When manufacturing the stiles and rails, the components are moved through equipment that machines the sticking profiles into the door. If the door is expected to have glass installed, only one side of the stile/rail is prepped for sticking, known as the solid sticking. This allows the glass to easily be placed into the door once all the components are assembled.
A glazing compound, which is similar to a caulk, is applied to the solid sticking side of the door. The glass is bedded into the opening and pushed into the compound to ensure there is a tight seal. During this process, the glazing compound will fill in the areas between the wood parts and the glass and will “squeeze out” around the glass lite. At the time of glass installation (glazing) the glazing compound is somewhat runny and sticky and it needs several days to set-up, so it cannot be removed immediately.
A secondary line of glazing compound is added to the open side of the glass and a glazing bead, a piece of wood that has the sticking profile, is nailed into place to hold the glass. With glazing compound on both sides of the door, chance of water getting around the glass is minimized or eliminated and it helps with a superior finish in that stain or paint will not seep down behind the stick or the glazing bead.
This compound should be removed prior to finishing the door. It is incorrect to use a razor knife or a razor scraper to remove glazing squeeze out because it will damage the door, scratch the glass, and can create issues for the glazing compound. The proper tool to use is an awl, which is round with a sharp point. To remove the glazing compound, simply press the awl firmly against the glass and run around the edge of the glazing bead or the sticking. This will leave a nice transition from the glass to the glazing compound to the wood components and allows a good “lap” of finish onto the glass. After running the awl around the perimeter of the glass, use a plastic scraper to lift the compound off the glass. Spraying the glass with glass cleaner will help protect the glass and keep things clean.
While flat glass is most popular, textured glass offers a dramatic and tactile design option. As the name would suggest, textured glass has one side that is not flat due to the texture of the glass. It used to be common practice for the texture to be on the exterior side of the door but due to best glazing practices, the texture is placed to the interior side of the home.

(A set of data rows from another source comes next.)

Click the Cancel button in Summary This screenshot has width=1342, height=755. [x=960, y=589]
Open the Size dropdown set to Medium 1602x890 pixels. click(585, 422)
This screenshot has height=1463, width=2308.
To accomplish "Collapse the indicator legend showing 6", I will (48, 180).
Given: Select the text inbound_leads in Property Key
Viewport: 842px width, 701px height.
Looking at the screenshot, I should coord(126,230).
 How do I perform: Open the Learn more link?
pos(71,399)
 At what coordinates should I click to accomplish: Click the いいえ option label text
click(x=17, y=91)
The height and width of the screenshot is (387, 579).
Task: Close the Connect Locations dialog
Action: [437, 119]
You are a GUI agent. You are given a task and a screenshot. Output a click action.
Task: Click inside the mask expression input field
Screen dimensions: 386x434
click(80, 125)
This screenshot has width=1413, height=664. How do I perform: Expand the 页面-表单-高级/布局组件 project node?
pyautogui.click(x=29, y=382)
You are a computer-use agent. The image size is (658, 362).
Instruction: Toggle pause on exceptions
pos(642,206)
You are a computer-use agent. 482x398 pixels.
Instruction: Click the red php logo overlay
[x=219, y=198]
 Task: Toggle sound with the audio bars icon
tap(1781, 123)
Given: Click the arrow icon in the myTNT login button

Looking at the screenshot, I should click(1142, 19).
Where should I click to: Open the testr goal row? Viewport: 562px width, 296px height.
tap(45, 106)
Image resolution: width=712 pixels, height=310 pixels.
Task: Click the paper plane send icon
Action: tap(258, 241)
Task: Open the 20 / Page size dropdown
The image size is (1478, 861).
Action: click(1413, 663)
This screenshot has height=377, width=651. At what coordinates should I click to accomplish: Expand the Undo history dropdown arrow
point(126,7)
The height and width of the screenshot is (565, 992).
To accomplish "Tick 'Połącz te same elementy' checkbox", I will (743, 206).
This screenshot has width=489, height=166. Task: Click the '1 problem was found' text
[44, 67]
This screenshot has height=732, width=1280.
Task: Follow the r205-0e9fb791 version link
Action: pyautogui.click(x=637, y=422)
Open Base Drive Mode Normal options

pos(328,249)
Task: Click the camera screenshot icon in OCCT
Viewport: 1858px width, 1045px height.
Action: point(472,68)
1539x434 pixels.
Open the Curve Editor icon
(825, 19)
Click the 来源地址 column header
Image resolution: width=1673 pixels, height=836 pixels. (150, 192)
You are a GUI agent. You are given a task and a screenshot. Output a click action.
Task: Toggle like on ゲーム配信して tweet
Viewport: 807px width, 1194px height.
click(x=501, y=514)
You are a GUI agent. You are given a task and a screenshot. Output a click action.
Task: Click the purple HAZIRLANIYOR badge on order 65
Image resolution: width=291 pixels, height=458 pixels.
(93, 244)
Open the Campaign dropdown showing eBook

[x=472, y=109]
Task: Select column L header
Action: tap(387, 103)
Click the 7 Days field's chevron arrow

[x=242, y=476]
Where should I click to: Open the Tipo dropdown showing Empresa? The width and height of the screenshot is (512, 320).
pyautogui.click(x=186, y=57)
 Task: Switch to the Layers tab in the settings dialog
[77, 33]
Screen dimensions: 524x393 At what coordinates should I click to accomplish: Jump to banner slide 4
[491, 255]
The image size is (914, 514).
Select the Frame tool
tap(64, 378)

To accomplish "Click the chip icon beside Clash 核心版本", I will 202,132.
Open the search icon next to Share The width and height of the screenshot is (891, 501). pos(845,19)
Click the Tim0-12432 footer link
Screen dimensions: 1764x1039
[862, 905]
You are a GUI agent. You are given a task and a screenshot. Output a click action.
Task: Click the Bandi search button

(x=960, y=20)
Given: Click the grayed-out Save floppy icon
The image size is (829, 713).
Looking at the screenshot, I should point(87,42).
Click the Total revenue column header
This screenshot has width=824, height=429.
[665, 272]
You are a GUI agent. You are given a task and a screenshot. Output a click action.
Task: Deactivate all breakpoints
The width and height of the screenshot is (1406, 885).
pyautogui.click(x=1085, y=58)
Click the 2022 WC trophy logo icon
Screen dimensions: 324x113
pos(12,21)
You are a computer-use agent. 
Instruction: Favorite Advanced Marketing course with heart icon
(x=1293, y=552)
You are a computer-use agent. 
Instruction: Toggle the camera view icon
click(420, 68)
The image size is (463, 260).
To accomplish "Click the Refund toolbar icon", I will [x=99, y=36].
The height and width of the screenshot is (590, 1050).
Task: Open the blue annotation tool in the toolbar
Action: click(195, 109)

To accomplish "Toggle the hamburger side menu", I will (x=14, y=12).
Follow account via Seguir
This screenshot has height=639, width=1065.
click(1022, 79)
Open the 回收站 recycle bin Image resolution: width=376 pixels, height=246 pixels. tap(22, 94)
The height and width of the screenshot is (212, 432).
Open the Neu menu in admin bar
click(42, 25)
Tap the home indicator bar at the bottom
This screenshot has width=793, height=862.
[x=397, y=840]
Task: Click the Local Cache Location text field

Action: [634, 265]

Beveled glass is considered the same as flat glass so the bevels will be to the outside of the home.
The process of using glazing compound on both sides of the door is called “double bedding”. As noted above, this allows either side of the door to be to be considered exterior. Why is this important? When hanging an exterior non Water-Barrier door, the solid sticking will always be placed to the exterior side of the unit. Water Barrier doors have an MDO (medium density overlay) applied on the exterior side of the door for superior painting results and for a contiguous skin to help eliminate stile and rail movement especially in extreme exposures. Due to the construction employed in making this kind of door, the glazing bead will be to the outside and the solid sticking will be to the inside. Either way, Reeb Simpson doors are designed and engineered to offer the best in durability.